Du meinst so wie die Russen auch der Anweisung auf Sputnik gegen Covid gefolgt sind?

> Du meinst so wie die Russen auch der Anweisung auf Sputnik gegen Covid
> gefolgt sind?

Nein, vielmehr wie die Chinesen das "Internet" nutzen. Genau auf diesen Weg begibt sich ja Russland auch. Ein weitgehend isoliertes Intranet schaffen mit vergleichsweise wenigen Übergabepunkten ins Rest-Internet.

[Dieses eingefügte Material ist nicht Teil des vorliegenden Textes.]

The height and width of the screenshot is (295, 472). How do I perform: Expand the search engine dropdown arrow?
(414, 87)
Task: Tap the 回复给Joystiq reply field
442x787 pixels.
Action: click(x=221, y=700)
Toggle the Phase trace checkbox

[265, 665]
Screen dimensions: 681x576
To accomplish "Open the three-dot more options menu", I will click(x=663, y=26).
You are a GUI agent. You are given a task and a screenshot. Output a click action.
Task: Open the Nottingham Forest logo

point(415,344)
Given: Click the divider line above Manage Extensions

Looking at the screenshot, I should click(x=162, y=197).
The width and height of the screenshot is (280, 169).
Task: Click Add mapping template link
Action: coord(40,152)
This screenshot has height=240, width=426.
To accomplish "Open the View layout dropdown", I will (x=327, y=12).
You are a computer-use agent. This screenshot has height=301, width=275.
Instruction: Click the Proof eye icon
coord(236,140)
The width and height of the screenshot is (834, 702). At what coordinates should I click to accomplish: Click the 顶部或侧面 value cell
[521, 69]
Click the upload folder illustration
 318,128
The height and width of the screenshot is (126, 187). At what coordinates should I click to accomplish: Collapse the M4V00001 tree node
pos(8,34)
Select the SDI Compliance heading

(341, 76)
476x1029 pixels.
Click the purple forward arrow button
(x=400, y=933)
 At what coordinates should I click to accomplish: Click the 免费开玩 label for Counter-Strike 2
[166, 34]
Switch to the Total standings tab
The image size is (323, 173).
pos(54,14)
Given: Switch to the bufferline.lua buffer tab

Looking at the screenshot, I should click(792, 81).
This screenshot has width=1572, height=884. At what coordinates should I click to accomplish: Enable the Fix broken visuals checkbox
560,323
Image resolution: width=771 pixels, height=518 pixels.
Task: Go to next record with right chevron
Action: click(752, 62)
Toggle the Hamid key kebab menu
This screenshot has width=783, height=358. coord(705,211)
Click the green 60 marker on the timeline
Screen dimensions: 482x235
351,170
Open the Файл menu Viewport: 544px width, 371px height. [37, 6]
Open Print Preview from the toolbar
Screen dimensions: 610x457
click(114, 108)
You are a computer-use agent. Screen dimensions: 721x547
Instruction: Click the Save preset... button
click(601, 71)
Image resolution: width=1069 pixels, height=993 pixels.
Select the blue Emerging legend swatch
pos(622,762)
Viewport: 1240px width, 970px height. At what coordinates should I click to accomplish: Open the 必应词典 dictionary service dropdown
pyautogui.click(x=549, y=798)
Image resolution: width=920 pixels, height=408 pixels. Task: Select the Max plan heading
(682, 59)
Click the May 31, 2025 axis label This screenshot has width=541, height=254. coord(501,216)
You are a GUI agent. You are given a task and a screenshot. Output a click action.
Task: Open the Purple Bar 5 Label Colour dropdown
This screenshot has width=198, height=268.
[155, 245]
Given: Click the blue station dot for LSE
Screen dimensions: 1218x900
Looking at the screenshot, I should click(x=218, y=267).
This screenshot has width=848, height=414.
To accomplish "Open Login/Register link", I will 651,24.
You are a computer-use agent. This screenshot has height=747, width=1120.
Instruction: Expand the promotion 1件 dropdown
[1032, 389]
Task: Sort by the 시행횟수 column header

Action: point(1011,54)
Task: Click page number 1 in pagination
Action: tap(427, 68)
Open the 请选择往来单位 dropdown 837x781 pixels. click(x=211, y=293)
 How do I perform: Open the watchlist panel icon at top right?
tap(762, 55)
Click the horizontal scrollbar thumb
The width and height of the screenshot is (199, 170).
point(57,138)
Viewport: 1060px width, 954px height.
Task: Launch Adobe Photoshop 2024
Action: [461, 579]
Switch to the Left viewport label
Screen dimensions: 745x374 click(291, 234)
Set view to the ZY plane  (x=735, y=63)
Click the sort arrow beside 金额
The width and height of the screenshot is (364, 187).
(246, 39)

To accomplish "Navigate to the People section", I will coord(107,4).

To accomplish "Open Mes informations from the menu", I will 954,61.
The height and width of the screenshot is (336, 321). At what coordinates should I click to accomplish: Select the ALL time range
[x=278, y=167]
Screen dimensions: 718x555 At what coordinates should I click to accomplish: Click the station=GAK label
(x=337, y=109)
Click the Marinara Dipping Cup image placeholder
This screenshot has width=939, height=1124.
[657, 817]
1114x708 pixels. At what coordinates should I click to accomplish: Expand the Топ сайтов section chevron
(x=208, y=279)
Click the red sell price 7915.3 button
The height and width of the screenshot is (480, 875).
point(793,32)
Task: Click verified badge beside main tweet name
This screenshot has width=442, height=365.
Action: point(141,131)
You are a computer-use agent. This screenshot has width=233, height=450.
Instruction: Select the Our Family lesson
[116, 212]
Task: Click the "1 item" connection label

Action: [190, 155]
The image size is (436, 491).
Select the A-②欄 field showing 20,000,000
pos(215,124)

An diesen Übergabepunkten ist es vergleichsweise leicht, mit so Unannehmlichkeiten wie Verschlüsselung oder Wahrheit fertig zu werden. Man filtert, lässt nur Mitlesbares zu, packt Verschlüsselungen neu ein, etc.

Hier besteht für den einfachen Bürger keine Wahl oder Alternative. Er kann sich entscheiden, es nicht zu nutzen. Er kann auch im Ausland mal ins echte Netz gucken. Ein paar Privilegierte haben ungefilterten Zugang oder vielleicht eine Satellitenverbindung. Vielleicht werden wie in Nordkorea oder Kuba gelegentlich Inhalte per USB-Stick getauscht. Aber eine echte Alternative hat der Normalbürger nicht.

Oktavian schrieb:
--------------------------------------------------------------------------------
> Richtig, genau das wird er tun, aber erst als letzten Schritt.

Nein, als ersten Schritt. Dementsprechend ist alles was Sie schildern von der Reihenfolge falsch.

Tatsächlich werden wohl Russen angemailt, die sich bei einem Behördenportal angemeldet haben. Zudem wird auf Behördensites auf das Zertifikatsportal verwiesen und einige russische DNS Server leiten unverschlüsslte Anfragen auf das Zertifikatsportal weiter. Dort werden für verschiedene Browser Anleitungen aufgeführt, wie man die CA importiert bzw. darauf verwiesen, dass es mit einem russischen Browser direkt geht und man den statt Firefox oder Chrome nutzen soll.